The Lives of Women - Christine Dwyer Hickley

By the time you get to the end of The Lives of Women there's a feeling of incompleteness, of important things left unsaid, but considering the subject and the nature of the lives of the women concerned, that could be intentional. Whether that makes for an entirely satisfactory reading experience, maybe not, but what holds the reader is the possibility of a terrible revelation that is continually hinted at but always seems to be skirted around. You almost wonder whether the whole purpose of the book is to avoid confronting a dark secret that might not turn out to be all that big a deal. Again, this reticence reflects in a lot of ways the mindset of the life that Elaine, the main character in the novel, has lived with all her life.

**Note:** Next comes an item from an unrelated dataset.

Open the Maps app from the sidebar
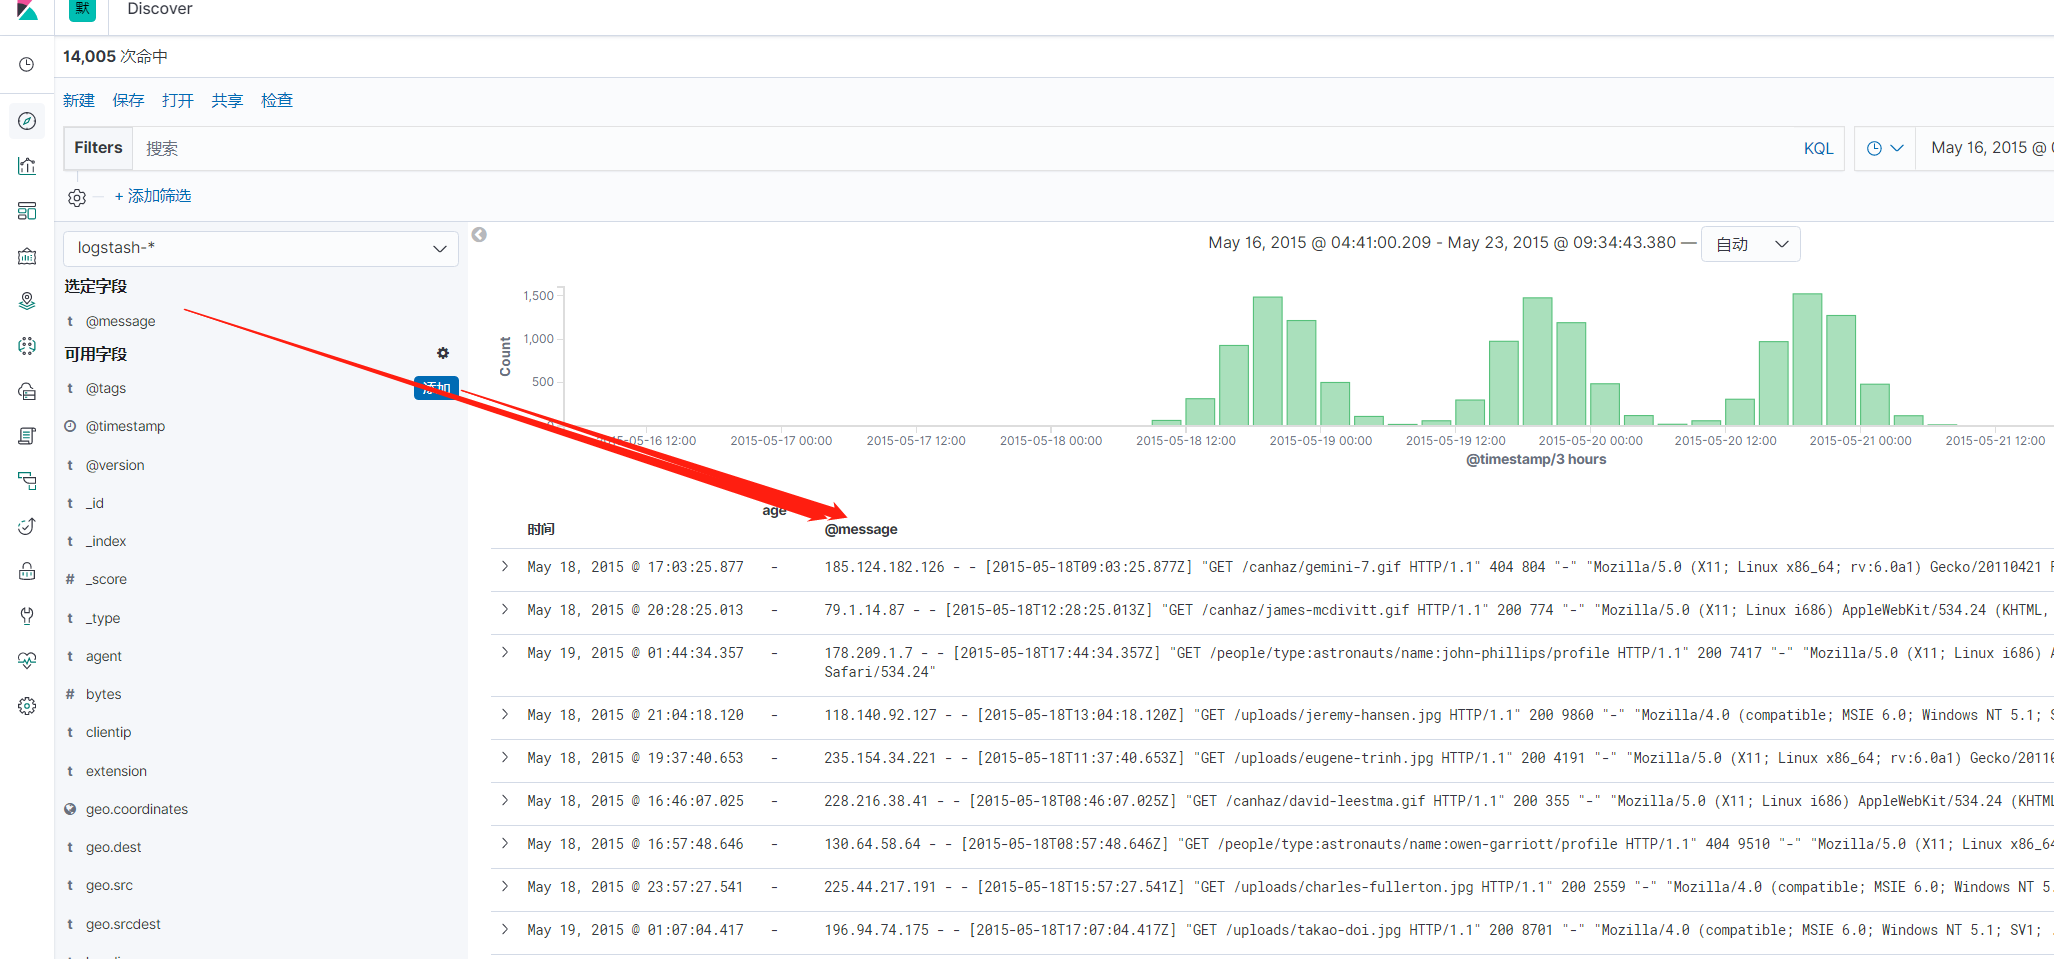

The revelation does eventually come, but whether it turns out to be a big deal or not, I'll not say, but what you can figure out is that the 'unfortunate tragedy' in the past that was serious enough to never be spoken of again. It would also apparently lead to Elaine being shipped off to New York at the age of 16, only to return to her home after the death of her mother over 30 years later. The descriptions of life on the street aren't particularly gripping - a familiar scene from the 70s where male and female English middle-class family roles are rigidly defined and not particularly liberated for these women. The housewives G&T parties, repressed passions and suspicions of adultery are all very Mike Leigh, but there's a subtle darkness there and a notable change in the temperature when an American mother and daughter arrive.

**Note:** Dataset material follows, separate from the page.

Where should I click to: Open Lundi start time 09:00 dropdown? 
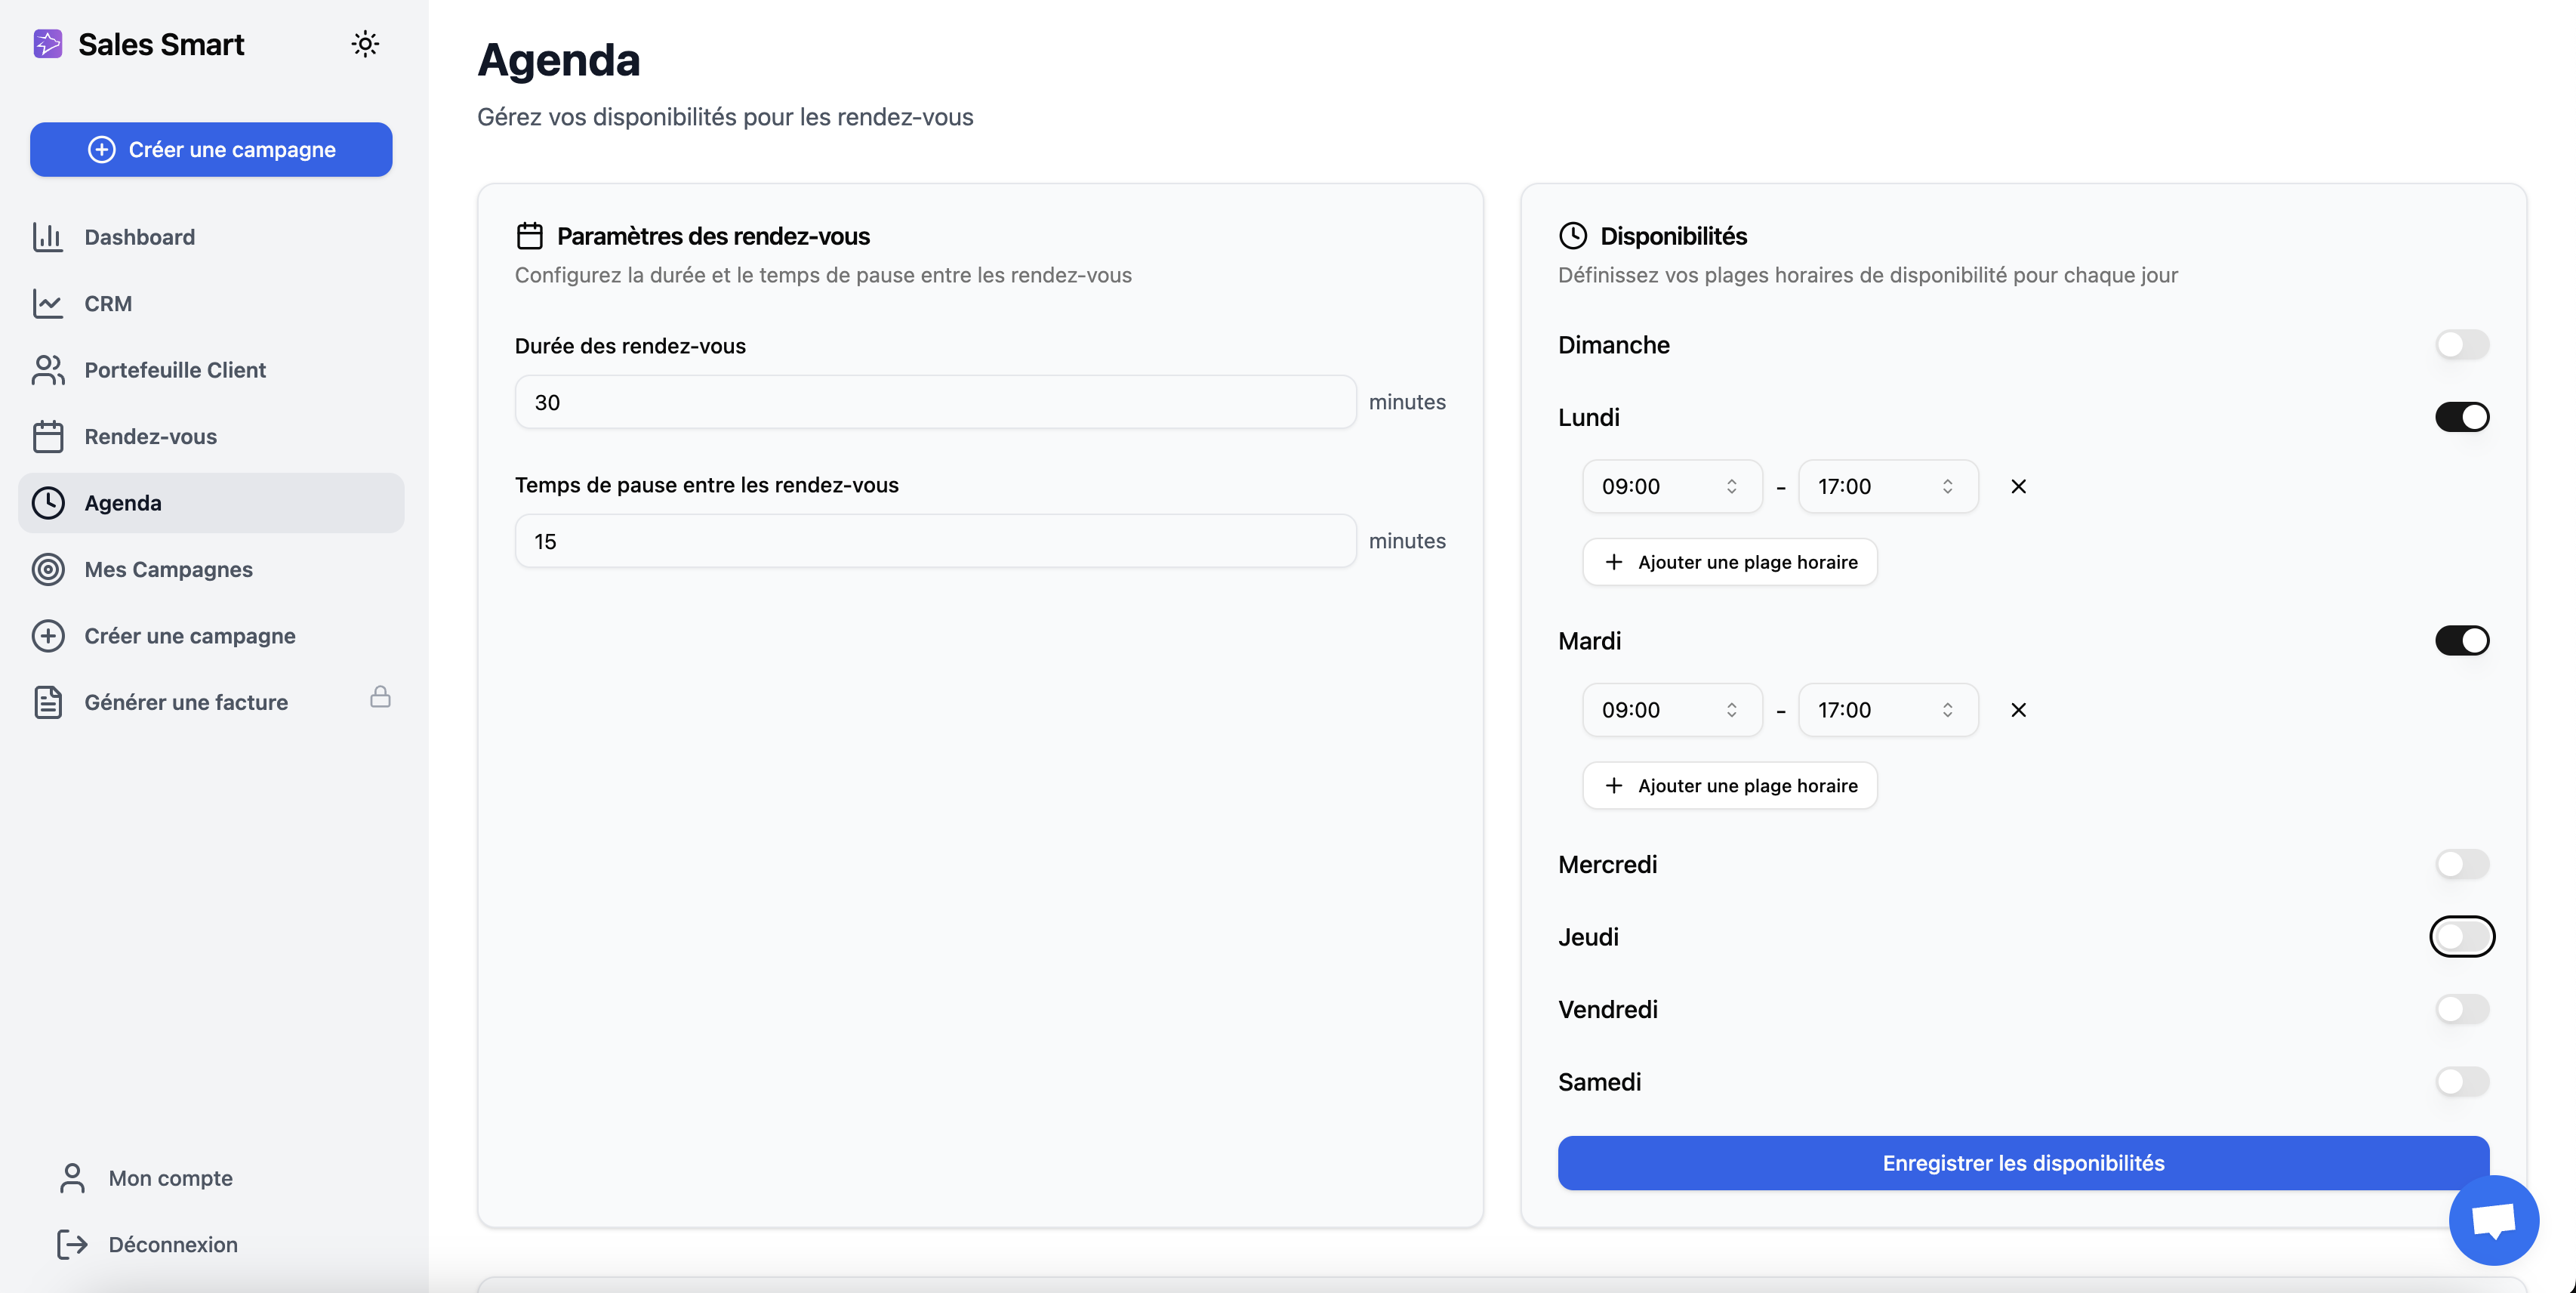point(1671,487)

The setting and the characters feels authentic, the unsatisfied, repressed empty existences of the mothers and housewives leading to familiar problems with drinking and infidelity, with one particularly bad incident evidently on a crashing level that changes everything. Elaine, having lived the rest of her life at a distance and coming back after a long period in a different era, is not entirely objective or disinterested, but her way of dealing with the past gives it a particular perspective and resonance. Once the actual revelation comes though, the author seems to have nowhere else to go, so a lot rides on how you react to it. It might not seem entirely satisfactory, but when you come away from reading The Lives of Women, you realise that you have a surprisingly fuller picture of life from Elaine's perspective, and that the book has been all the more effective for its subtlety and circumspection.